[TEXT BLOCK]

Cloud Cuckoo Land by Anthony Doerr
Rating: 5 stars (out of 5)
Genre: fiction, historical fiction, science fiction
Review: Reading this book felt like doing a puzzle with beautiful, imaginatively drawn pieces. You don't know what the final picture will be, but you know it's got to be something fantastic. The book requires some close attention to recognize all the puzzle pieces, but your patience and attention are well worth it, as it all comes together to form an intricate and unexpected picture.
Made up of three stories from different time periods that intertwine and spiral together, each story contains elements of homecoming, identity, and searching. Anna and Omeir are on opposite sides of the siege of Constantinople in 1453. Seymore and Xeno are on opposite sides of an accidental hostage situation at a library in Idaho in 2020. Konstance is the only survivor on a generation ship in 2145 (or so she thinks). Wrapping around and running through each separate story is the tale of Cloud Cuckoo Land, a fictional ancient Greek comedy that is found and lost and found again throughout history.

[/TEXT BLOCK]
[SUPPLIED ENTRIES]

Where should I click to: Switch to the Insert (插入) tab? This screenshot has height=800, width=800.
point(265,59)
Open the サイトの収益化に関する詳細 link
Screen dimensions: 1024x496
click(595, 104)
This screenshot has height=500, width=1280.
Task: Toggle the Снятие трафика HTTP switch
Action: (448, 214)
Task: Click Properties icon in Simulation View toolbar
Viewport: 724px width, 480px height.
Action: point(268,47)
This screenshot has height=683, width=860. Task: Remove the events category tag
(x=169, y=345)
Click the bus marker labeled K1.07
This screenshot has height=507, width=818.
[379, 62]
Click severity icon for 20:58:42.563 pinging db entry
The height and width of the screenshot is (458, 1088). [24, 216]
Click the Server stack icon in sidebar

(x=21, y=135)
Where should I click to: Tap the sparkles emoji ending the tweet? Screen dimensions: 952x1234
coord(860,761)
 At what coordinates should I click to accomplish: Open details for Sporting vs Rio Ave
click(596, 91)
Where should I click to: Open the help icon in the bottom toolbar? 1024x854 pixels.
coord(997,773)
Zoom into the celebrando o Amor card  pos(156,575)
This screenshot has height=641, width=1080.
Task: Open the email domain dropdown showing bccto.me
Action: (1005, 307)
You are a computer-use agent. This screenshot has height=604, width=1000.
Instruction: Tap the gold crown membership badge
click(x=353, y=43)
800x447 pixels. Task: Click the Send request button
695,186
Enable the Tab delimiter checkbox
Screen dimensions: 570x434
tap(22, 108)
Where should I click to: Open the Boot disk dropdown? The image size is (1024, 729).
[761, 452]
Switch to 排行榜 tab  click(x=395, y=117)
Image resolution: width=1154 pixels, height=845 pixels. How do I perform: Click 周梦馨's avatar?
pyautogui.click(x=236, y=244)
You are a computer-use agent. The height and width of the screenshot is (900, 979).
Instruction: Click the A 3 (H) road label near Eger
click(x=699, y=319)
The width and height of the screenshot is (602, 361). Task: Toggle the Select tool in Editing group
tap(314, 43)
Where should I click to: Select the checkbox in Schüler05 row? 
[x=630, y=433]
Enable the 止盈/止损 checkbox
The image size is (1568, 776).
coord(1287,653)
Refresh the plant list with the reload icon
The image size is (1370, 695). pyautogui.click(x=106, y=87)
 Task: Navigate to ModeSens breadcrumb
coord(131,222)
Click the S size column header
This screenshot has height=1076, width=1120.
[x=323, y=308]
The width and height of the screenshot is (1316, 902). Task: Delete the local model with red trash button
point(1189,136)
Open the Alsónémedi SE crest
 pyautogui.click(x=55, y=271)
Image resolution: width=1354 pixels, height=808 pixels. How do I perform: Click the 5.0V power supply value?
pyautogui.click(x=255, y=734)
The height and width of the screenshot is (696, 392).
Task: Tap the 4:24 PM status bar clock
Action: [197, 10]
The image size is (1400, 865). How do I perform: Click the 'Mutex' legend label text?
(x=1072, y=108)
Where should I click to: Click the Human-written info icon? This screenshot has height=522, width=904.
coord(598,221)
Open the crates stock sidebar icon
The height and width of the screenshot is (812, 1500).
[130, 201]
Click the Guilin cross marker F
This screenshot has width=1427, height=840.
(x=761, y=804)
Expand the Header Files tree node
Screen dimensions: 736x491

[/SUPPLIED ENTRIES]

WORK TASK 1:
According to the Cloud Cuckoo Land review, where does the accidental hostage situation take place?
WORK TASK 2:
Continue the Cloud Cuckoo Land review from its last sentence.
The listing after the Cloud Cuckoo Land review is separate material.

OUTPUT 1:
At a library in Idaho, in 2020.

OUTPUT 2:
Anna finds a codex in a ruin on which is written the tale of Cloud Cuckoo Land, in which Diogenes tells the tale of his attempt to find the mystical world of the birds. Anna keeps the codex safe, and it disappears until it is next discovered some 500 years later in the vaults of the Vatican. It is very degraded, but Xeno attempts to translate it as the pages are scanned in and released to the public. He tells the story to a group of children, who decide to create a play based on the story. Konstance is told the story by her father, one of the few members of the generation ship crew who remember Earth, which has become an environmental disaster. When the rest of the crew is killed by a plague, she pieces the story together on scraps of fabric, and ultimately pieces together the reality of her world. It is primarily Xeno's and Konstance's stories that weave together, but no part of any of the stories could exist without the rest.
This is truly one of the most creative and intricate books I've ever read. Doerr puts all the pieces together very well. And not only does he keep the whole puzzle together in his head, he writes lines like:
(on learning Greek) "Boil the words you already know down to their bones, and usually you find the ancients sitting there at the bottom of the pot, starting back up."
(describing the frozen north) "...it was so cold that when the hairy wildmen who lived there spoke, their words froze and their companions would have to wait for spring to hear what had been said."